The sole question presented and decided is whether or not the bill as amended shows on its face that the complainant was guilty of laches in seeking cancellation of the deed. If she was guilty of laches and this appears on the face of the bill, it was subject to the grounds of demurrer. There is no division of opinion here on that question. Van Ingin v. Duffin et al.,158 Ala. 318, 48 So. 507, 132 Am. St. Rep. 29. All the justices agree that the original bill was subject to this objection.
The majority of the justices concur that if complainant remained in possession of the lands under claim of right jointly with her grantees, and did not have actual knowledge that the grantees in the deed had mortgaged the lands, and the covenant to furnish support and maintenance to complainant was not otherwise breached until the mortgage of the life insurance company was foreclosed, depriving the grantees of the ability to furnish support to complainant, her right of action did not accrue until such breach, and she was not guilty of laches. But in such circumstances she would only be entitled to have a decree protecting her equity from the operation of the mortgage. (GARDNER, BOULDIN, and FOSTER, JJ., concur in the foregoing.)

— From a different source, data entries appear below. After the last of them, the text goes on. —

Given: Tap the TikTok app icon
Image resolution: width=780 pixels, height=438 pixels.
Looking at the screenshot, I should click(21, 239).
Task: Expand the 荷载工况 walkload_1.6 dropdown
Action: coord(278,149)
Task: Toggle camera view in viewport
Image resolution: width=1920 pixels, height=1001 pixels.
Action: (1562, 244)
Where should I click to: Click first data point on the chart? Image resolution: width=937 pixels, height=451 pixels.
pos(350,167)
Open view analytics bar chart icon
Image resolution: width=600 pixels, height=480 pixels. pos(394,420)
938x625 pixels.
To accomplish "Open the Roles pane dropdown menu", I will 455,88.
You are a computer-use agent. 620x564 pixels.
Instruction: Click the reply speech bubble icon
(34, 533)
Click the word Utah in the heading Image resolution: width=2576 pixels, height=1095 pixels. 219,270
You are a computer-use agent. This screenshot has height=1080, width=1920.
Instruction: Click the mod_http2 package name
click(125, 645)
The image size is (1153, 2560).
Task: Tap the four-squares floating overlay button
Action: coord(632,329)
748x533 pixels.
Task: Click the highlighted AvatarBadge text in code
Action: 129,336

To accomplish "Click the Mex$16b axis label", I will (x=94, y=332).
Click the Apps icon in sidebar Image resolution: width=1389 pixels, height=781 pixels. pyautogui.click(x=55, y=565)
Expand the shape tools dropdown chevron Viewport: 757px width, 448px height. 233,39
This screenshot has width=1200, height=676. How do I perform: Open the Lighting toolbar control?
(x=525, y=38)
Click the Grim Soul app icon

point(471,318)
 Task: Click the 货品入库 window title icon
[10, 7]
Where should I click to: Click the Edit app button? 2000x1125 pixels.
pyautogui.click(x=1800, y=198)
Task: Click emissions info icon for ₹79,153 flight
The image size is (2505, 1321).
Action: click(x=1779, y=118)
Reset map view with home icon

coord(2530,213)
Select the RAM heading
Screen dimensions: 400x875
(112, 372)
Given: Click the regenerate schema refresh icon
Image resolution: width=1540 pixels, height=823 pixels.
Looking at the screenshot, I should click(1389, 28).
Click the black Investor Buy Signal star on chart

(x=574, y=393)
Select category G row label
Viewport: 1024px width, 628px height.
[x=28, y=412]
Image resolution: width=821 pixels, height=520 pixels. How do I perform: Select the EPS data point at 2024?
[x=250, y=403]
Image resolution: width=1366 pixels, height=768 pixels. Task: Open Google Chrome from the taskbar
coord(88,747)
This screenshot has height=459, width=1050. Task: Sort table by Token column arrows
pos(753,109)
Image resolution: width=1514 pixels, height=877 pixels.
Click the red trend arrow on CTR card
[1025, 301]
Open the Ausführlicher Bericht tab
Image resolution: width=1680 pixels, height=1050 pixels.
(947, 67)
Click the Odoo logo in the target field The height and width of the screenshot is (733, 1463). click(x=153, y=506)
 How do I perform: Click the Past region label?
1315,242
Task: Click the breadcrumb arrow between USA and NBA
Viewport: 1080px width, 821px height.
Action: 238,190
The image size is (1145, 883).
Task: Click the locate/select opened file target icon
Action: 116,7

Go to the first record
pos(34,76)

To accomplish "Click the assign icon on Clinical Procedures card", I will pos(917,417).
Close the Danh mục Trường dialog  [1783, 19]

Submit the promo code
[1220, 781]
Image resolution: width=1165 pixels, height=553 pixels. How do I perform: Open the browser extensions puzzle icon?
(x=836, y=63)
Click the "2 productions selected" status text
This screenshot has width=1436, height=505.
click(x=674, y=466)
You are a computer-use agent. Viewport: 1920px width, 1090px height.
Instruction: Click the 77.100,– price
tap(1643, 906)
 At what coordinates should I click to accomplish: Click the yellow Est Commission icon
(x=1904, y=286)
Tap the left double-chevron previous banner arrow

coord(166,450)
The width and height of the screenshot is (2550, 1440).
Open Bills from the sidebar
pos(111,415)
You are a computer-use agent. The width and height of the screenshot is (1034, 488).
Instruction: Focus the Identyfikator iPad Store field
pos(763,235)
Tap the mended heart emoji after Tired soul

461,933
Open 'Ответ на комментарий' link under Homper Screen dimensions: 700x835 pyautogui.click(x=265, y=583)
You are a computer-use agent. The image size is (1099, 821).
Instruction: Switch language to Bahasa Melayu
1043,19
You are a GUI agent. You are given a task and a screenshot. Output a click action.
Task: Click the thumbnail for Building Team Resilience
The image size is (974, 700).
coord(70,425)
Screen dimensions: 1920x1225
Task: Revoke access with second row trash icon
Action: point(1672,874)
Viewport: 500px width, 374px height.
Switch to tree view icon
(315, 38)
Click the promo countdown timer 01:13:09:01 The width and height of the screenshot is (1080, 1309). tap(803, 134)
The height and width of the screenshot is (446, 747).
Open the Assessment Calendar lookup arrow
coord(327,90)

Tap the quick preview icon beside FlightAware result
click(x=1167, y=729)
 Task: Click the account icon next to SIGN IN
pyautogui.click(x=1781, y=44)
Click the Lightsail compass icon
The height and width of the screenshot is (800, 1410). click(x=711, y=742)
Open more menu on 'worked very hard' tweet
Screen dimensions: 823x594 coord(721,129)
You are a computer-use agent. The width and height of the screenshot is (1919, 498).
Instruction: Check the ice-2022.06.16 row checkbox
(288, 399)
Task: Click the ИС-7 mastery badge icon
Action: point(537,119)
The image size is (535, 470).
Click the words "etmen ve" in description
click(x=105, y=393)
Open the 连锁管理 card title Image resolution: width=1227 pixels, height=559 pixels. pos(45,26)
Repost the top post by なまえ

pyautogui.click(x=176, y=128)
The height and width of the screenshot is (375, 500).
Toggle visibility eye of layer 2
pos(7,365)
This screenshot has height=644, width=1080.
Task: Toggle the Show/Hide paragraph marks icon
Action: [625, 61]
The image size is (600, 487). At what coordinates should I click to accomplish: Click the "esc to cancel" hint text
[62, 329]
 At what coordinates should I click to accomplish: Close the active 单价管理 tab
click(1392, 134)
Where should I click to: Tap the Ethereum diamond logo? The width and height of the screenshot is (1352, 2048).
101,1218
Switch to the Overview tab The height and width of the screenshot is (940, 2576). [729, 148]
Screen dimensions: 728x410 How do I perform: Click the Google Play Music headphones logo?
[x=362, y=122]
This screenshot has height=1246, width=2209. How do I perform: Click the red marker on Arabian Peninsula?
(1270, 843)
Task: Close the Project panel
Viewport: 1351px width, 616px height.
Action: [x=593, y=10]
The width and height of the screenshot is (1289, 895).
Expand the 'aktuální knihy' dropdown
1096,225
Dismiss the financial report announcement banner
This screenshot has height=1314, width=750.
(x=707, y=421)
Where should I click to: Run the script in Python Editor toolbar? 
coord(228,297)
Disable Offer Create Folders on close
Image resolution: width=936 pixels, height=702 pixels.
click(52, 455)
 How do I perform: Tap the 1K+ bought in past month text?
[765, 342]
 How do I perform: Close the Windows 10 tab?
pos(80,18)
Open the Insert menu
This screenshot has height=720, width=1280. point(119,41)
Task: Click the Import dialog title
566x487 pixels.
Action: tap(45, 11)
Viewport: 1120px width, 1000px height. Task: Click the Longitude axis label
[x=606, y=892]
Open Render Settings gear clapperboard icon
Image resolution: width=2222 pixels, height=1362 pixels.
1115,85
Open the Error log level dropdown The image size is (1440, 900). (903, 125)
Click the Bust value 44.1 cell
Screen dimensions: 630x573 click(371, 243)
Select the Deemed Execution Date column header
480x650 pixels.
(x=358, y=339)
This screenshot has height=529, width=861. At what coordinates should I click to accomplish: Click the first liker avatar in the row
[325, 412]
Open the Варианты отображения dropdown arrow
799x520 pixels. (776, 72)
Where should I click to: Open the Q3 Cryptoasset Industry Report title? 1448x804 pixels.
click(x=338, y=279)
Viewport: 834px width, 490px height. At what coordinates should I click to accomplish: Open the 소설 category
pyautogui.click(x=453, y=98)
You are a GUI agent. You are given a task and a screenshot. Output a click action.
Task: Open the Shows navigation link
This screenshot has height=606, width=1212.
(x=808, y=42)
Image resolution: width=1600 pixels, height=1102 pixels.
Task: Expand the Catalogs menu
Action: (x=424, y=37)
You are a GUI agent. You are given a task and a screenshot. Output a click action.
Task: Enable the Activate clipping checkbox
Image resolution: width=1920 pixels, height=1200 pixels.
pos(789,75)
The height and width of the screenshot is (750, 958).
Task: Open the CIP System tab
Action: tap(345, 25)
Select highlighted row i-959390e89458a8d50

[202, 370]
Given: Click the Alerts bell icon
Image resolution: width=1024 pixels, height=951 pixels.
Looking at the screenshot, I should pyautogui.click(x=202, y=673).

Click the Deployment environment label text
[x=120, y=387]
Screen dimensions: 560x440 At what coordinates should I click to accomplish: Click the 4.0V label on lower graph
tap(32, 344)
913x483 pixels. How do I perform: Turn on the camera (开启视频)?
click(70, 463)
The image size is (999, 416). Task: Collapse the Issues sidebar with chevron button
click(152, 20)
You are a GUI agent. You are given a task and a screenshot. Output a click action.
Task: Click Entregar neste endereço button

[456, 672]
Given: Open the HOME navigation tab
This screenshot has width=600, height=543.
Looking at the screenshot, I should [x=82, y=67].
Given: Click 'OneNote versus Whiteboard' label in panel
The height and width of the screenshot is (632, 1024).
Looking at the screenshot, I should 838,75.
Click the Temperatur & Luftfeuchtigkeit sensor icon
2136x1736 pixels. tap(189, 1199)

The writer and Justice GARDNER are of opinion that the amendment to the original bill does not cure the defects pointed out by the demurrer. If the averments of the fourth paragraph are true, and they must be so taken on demurrer (Elmore, Quillian Co. v. Parrish Bros., 170 Ala. 499,54 So. 203), the covenant was breached as soon as the deed was executed, and the grantees in the deed have "wholly failed to take care of said complainant, the grantor in said deed." This was clearly a breach of the covenant, and the complainant's right of action accrued at that time, and if she failed to assert her right to annul the deed for ten years, or more, after the cause of action accrued, she is barred by the statute of limitations, and is guilty of laches. Hannah et al. v. Culpepper, 213 Ala. 319, 104 So. 751; Woods et al. v. Wright,223 Ala. 173, 134 So. 865; Davis v. Harris et al., 211 Ala. 679,101 So. 458; Van Ingin v. Duffin et al., 158 Ala. 318,48 So. 507, 132 Am. St. Rep. 29.
There can be no question but what the averments of the fourth paragraph of the original bill are inconsistent with the averments of that paragraph added by amendment, and, therefore, if the rule in respect to construing the averments of a pleading most strongly against the pleader is adhered to, the averments most favorable to the demurrant will be accepted as true, and these averments, as we have stated, show that the complainant's right of action accrued in 1908, more than twenty years before the bill was filed. See 18 C.J. page 378, § 434.
The substance of the holding in First Nat. Bank of New Brockton v. McIntosh, 201 Ala. 649, 79 So. 121, L.R.A. 1918F, 353, is that "the grantor is not barred *Page 484 from equitable relief by laches where he is and has been in possession of the property and the grantee has asserted no adverse right." See 18 C.J. page 379, Note 15.
Here the averments of the bill show that the grantees have been asserting adverse right, have been trafficking with the title by repeatedly mortgaging the lands for debts contracted, from the execution of the deed on up to 1923, and this, so far as the bill shows, with actual knowledge of the complainant, except as to the mortgage executed to the Phoenix Mutual Life Insurance Company to refinance the loan previously procured; and the complainant did not move until the insurance company foreclosed its mortgage and sought to deprive her grantees of the possession of the property. It further appears that the grantees are not now resisting the cancellation of such deed.
I am now of opinion that the circuit court did not err in sustaining the demurrers to the bill as amended, and the complainant failing to further amend, the bill was properly dismissed.
GARDNER, J., concurs in the foregoing.